I see, in that case that should not be the problem. I wonder why it even goes to that code part. Can you ls -hl your /var/lib/openshift-letsencrypt directory? I assume there is an invalid cert there.

[JeremyBesson]

Hi, I work on the same project as @metal3d and I list the /var/lib/letsencrypt-container/ with ls -hl Result is:

total 4.0K                                                                                                                                                                                           
drwxr-sr-x 2 root root 4.0K Jun 21 10:09 api.XXX.fr                                                                                                                                             
-rw-r--r-- 1 root root    0 Jun 21 12:26 get_certificate.pid  

[ibotty]

Sorry: I meant an ls -l in your api.XXX.fr directory.

[JeremyBesson]

Ok sorry,

This time the result is:

total 12                                                                                                                                                                                             
-rw-r--r-- 1 root root 5 Jun 21 10:09 crt                                                                                                                                                            
-rw-r--r-- 1 root root 5 Jun 21 10:09 fullchain                                                                                                                                                      
-rw-r--r-- 1 root root 5 Jun 21 10:09 key           

Something is missing ?

[ibotty]

That looks wrong.
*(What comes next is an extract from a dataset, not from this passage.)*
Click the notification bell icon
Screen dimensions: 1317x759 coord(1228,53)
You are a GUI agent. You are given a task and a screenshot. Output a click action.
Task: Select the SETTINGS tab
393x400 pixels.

For reference: that's what it should look like:

sh-4.2$ ls -l /var/lib/letsencrypt-container/tungdojo.de/
total 12
-rw-r--r--. 1 1000110000 1000110000 3815 Jun 15 10:50 crt
-rw-r--r--. 1 1000110000 1000110000 3815 Jun 15 10:50 fullchain
-rw-r--r--. 1 1000110000 1000110000 3244 Jun 15 10:50 key

You can try deleting them and try get_certificate ... (see above).

[metal3d]

That's strange that you, @ibotty, have got UUID as if you didn't set anyuid scc to letsencrypt user. Something seems strange.

[metal3d]

@ibotty one more time, thanks to take time for us. This is what I tried:

sh-4.2# rm -f /var/lib/letsencrypt-container/api.XXX.fr/*
sh-4.2# get_certificate api.XXX.fr /oapi/v1/namespaces/chaine-iot/routes/kong-api                                                                                                                                          
unable to load certificate                                                                                                                                                                                                      
139856848533408:error:0906D06C:PEM routines:PEM_read_bio:no start line:pem_lib.c:703:Expecting: TRUSTED CERTIFICATE                                                                                                             
Getting new certificate for api.XXX.fr                                                                                                                                                                                     
Deleting well-known route.                                                                                                                                                                                                      
Adding well-known route.  

[JeremyBesson]

I think we made an error with users roles in another service that affect this one. I fix that and I tell you if the problem persist.

Thanks for your help.

[JeremyBesson]

Hi, it was effectively a user role issue in Openshift config. The template work well after all. Thanks again for your help.

[metal3d]

We can close that issue, thank @ibotty for your help. That was actually an error made on user role that were modified namespace wide.